Some contracts specify the length of time the employee is barred from working for a competitor after their employment period ends. Employers often require employees, contractors, and consultants, for example, to sign noncompete agreements to protect their interests and market share.
Gov. Gavin Newsom signed Assembly Bill 1076 into law Oct. 13. Set to take effect on Jan. 1, it prohibits employers from entering into or attempting to enforce such agreements, deemed void under Senate Bill 699, which he also signed into law in September.
The state is advising employers to review their existing agreements to ensure they’re in compliance with the new law.
AB 1076, authored by Rebecca Bauer-Kahan (D-Orinda), also requires employers by Feb. 14, 2024, to provide written notices to all current and former employees employed after Jan. 1, 2022 that any noncompete clauses they signed are “void.”
SB 699, introduced by Sen. Anna Caballero (D-Merced) bans noncompete agreements signed in other states, and stipulates that employers cannot restrict former employees from seeking jobs in California even if the employee had signed a noncompete agreement while living in another state or had worked for an out-of-state employer.
Last April, California Attorney General Rob Bonta co-led a 17-state coalition which sent a letter to the Federal Trade Commission supporting its proposed rule to ban noncompete clauses in employment contracts. The FTC is not expected to vote on the rule until April 2024.

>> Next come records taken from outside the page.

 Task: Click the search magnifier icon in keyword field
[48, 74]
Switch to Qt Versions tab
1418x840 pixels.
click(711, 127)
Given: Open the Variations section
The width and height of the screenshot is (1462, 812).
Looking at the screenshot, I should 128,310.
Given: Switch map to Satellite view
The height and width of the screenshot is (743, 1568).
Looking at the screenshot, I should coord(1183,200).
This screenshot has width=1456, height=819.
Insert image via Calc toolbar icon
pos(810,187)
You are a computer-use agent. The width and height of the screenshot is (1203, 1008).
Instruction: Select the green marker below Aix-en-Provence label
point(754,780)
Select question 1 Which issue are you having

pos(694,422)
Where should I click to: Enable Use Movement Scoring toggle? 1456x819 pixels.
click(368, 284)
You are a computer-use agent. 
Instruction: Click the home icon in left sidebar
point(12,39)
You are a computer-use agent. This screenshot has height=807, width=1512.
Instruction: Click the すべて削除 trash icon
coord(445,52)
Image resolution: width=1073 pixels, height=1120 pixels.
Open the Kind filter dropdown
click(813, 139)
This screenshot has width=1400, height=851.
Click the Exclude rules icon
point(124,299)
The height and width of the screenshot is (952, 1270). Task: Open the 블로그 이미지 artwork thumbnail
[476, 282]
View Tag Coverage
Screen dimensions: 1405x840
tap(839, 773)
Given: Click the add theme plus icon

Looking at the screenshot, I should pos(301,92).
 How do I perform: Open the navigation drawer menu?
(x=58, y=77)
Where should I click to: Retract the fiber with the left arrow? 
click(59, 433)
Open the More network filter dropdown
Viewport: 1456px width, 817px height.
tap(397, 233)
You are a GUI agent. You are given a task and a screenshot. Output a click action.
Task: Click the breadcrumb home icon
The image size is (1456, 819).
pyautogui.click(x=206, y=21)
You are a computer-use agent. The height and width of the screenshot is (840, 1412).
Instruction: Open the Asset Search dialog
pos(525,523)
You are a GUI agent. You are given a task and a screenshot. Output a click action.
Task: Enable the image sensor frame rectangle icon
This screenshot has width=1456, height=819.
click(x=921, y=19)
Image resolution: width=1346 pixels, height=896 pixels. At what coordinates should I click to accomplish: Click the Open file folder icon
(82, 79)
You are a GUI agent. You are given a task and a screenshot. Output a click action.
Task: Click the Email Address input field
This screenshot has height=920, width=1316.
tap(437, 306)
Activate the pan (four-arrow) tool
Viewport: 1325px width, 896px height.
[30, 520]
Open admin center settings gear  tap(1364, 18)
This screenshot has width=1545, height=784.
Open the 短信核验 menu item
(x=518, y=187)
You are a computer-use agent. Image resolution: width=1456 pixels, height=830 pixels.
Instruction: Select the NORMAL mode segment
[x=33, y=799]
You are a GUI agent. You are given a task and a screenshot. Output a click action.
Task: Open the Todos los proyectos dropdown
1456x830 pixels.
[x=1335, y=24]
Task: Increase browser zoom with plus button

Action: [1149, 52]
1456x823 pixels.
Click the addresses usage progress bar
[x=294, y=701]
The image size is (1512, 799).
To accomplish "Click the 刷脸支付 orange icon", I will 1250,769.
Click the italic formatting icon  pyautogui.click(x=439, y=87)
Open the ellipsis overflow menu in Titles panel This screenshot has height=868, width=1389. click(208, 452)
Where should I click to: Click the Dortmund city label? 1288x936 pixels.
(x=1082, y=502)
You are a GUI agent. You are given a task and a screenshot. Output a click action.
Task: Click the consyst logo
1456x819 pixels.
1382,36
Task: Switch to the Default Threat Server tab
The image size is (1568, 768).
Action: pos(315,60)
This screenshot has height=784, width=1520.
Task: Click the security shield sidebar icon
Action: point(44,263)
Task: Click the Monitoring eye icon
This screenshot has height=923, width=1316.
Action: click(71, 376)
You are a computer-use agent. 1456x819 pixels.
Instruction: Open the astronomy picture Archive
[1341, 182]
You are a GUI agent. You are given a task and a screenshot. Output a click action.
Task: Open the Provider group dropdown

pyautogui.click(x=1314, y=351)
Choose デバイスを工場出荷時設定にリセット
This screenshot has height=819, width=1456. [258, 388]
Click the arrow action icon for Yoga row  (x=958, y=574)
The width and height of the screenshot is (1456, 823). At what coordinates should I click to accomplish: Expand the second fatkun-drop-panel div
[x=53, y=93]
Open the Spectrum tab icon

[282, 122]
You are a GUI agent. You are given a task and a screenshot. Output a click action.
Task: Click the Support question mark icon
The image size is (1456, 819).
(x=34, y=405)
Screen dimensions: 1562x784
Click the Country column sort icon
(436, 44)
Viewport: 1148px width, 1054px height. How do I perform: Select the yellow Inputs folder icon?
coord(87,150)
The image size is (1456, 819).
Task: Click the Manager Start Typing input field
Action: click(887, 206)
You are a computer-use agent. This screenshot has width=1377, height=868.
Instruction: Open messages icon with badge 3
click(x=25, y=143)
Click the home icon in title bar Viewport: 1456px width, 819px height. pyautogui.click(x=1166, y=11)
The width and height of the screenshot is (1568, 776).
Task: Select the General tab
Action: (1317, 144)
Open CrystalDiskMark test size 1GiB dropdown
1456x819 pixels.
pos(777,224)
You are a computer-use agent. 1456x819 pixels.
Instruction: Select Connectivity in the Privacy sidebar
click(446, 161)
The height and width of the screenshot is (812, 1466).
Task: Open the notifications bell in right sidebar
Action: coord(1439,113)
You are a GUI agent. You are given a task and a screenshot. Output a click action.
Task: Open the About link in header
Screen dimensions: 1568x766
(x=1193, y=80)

“Although frequently found in high paying, highly technical jobs, these provisions are also found in lower-paying, less technical jobs and can have an adverse impact on labor market mobility and worker compensation,” according to a March 2022 statement by Mr. Bonta on the issue, which cites a 2019 study estimating 53 percent of noncompete workers are non-salaried, hourly wage employees, 14 percent of whom earn less than $40,000 a year.
Mr. Bonta, at the time, said “noncompete agreements have no place in California” and urged job seekers and employees who are wrongfully presented with one to know their rights.
“Despite being prohibited in California, noncompete provisions are routinely included in employee contracts, including contracts for lower-wage workers. This can have a tremendous effect of deterring workers from pursuing new, and oftentimes better job opportunities,” Mr. Bonta said. “As our economy recovers, it is more important than ever for employers and workers in our state to have a system that protects competition in the labor market.”